■ WHAT THIS TASK INVOLVES:
Print every line of the records below exactly as it reads.

*** DATA PROVIDED Section Begins ***

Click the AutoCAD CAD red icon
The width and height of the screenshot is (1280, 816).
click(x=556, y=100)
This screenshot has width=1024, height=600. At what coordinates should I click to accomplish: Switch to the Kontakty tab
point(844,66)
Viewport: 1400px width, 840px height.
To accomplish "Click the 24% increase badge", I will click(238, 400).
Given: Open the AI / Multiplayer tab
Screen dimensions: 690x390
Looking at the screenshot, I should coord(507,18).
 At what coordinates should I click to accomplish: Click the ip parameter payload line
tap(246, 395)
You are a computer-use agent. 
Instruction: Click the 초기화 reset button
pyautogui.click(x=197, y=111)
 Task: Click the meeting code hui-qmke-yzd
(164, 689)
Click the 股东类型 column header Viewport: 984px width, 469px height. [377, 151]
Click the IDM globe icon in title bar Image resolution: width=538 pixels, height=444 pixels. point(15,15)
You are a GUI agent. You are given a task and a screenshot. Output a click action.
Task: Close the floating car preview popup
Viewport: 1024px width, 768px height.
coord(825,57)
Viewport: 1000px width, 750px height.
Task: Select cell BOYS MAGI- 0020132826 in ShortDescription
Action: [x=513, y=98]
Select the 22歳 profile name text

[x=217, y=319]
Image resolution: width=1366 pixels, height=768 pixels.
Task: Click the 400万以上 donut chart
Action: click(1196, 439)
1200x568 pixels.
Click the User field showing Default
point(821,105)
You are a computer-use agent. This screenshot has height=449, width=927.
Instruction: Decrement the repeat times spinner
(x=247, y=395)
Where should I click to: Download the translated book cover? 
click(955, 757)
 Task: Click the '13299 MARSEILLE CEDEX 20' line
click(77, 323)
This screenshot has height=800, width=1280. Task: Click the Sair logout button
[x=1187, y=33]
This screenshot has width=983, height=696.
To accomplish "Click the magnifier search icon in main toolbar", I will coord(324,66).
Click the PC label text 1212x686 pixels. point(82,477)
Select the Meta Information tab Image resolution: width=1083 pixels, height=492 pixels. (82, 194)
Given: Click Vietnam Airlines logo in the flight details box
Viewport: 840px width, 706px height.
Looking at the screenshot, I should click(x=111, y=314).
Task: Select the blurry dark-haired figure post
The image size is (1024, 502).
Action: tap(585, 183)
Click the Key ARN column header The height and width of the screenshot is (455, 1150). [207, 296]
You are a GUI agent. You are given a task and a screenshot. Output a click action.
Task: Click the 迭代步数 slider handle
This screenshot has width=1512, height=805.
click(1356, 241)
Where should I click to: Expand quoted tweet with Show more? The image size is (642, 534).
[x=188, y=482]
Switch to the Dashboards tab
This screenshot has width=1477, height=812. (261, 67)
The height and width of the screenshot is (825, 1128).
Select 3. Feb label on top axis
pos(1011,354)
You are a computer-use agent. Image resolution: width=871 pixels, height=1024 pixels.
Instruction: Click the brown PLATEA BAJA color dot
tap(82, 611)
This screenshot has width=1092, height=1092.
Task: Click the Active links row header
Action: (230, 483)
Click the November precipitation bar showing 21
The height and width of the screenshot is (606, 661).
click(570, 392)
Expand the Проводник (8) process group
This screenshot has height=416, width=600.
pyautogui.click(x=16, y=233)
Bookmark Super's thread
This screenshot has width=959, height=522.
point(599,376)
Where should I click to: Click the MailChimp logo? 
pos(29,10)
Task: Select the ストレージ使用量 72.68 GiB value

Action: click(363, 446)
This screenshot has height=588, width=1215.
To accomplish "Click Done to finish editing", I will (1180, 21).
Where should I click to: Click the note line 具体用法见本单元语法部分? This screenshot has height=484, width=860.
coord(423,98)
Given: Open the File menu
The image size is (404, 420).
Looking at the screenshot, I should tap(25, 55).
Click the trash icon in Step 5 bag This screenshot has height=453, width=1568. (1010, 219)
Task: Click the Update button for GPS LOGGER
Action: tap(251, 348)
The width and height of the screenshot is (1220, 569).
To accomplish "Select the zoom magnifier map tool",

*** DATA PROVIDED Section Ends ***

■ TASK OUTPUT:
Click the AutoCAD CAD red icon
The width and height of the screenshot is (1280, 816).
click(x=556, y=100)
This screenshot has width=1024, height=600. At what coordinates should I click to accomplish: Switch to the Kontakty tab
point(844,66)
Viewport: 1400px width, 840px height.
To accomplish "Click the 24% increase badge", I will click(238, 400).
Given: Open the AI / Multiplayer tab
Screen dimensions: 690x390
Looking at the screenshot, I should coord(507,18).
 At what coordinates should I click to accomplish: Click the ip parameter payload line
tap(246, 395)
You are a computer-use agent. 
Instruction: Click the 초기화 reset button
pyautogui.click(x=197, y=111)
 Task: Click the meeting code hui-qmke-yzd
(164, 689)
Click the 股东类型 column header Viewport: 984px width, 469px height. [377, 151]
Click the IDM globe icon in title bar Image resolution: width=538 pixels, height=444 pixels. point(15,15)
You are a GUI agent. You are given a task and a screenshot. Output a click action.
Task: Close the floating car preview popup
Viewport: 1024px width, 768px height.
coord(825,57)
Viewport: 1000px width, 750px height.
Task: Select cell BOYS MAGI- 0020132826 in ShortDescription
Action: [x=513, y=98]
Select the 22歳 profile name text

[x=217, y=319]
Image resolution: width=1366 pixels, height=768 pixels.
Task: Click the 400万以上 donut chart
Action: click(1196, 439)
1200x568 pixels.
Click the User field showing Default
point(821,105)
You are a computer-use agent. This screenshot has height=449, width=927.
Instruction: Decrement the repeat times spinner
(x=247, y=395)
Where should I click to: Download the translated book cover? 
click(955, 757)
 Task: Click the '13299 MARSEILLE CEDEX 20' line
click(77, 323)
This screenshot has height=800, width=1280. Task: Click the Sair logout button
[x=1187, y=33]
This screenshot has width=983, height=696.
To accomplish "Click the magnifier search icon in main toolbar", I will coord(324,66).
Click the PC label text 1212x686 pixels. point(82,477)
Select the Meta Information tab Image resolution: width=1083 pixels, height=492 pixels. (82, 194)
Given: Click Vietnam Airlines logo in the flight details box
Viewport: 840px width, 706px height.
Looking at the screenshot, I should click(x=111, y=314).
Task: Select the blurry dark-haired figure post
The image size is (1024, 502).
Action: tap(585, 183)
Click the Key ARN column header The height and width of the screenshot is (455, 1150). [207, 296]
You are a GUI agent. You are given a task and a screenshot. Output a click action.
Task: Click the 迭代步数 slider handle
This screenshot has width=1512, height=805.
click(1356, 241)
Where should I click to: Expand quoted tweet with Show more? The image size is (642, 534).
[x=188, y=482]
Switch to the Dashboards tab
This screenshot has width=1477, height=812. (261, 67)
The height and width of the screenshot is (825, 1128).
Select 3. Feb label on top axis
pos(1011,354)
You are a computer-use agent. Image resolution: width=871 pixels, height=1024 pixels.
Instruction: Click the brown PLATEA BAJA color dot
tap(82, 611)
This screenshot has width=1092, height=1092.
Task: Click the Active links row header
Action: (230, 483)
Click the November precipitation bar showing 21
The height and width of the screenshot is (606, 661).
click(570, 392)
Expand the Проводник (8) process group
This screenshot has height=416, width=600.
pyautogui.click(x=16, y=233)
Bookmark Super's thread
This screenshot has width=959, height=522.
point(599,376)
Where should I click to: Click the MailChimp logo? 
pos(29,10)
Task: Select the ストレージ使用量 72.68 GiB value

Action: click(363, 446)
This screenshot has height=588, width=1215.
To accomplish "Click Done to finish editing", I will (1180, 21).
Where should I click to: Click the note line 具体用法见本单元语法部分? This screenshot has height=484, width=860.
coord(423,98)
Given: Open the File menu
The image size is (404, 420).
Looking at the screenshot, I should tap(25, 55).
Click the trash icon in Step 5 bag This screenshot has height=453, width=1568. (1010, 219)
Task: Click the Update button for GPS LOGGER
Action: tap(251, 348)
The width and height of the screenshot is (1220, 569).
To accomplish "Select the zoom magnifier map tool",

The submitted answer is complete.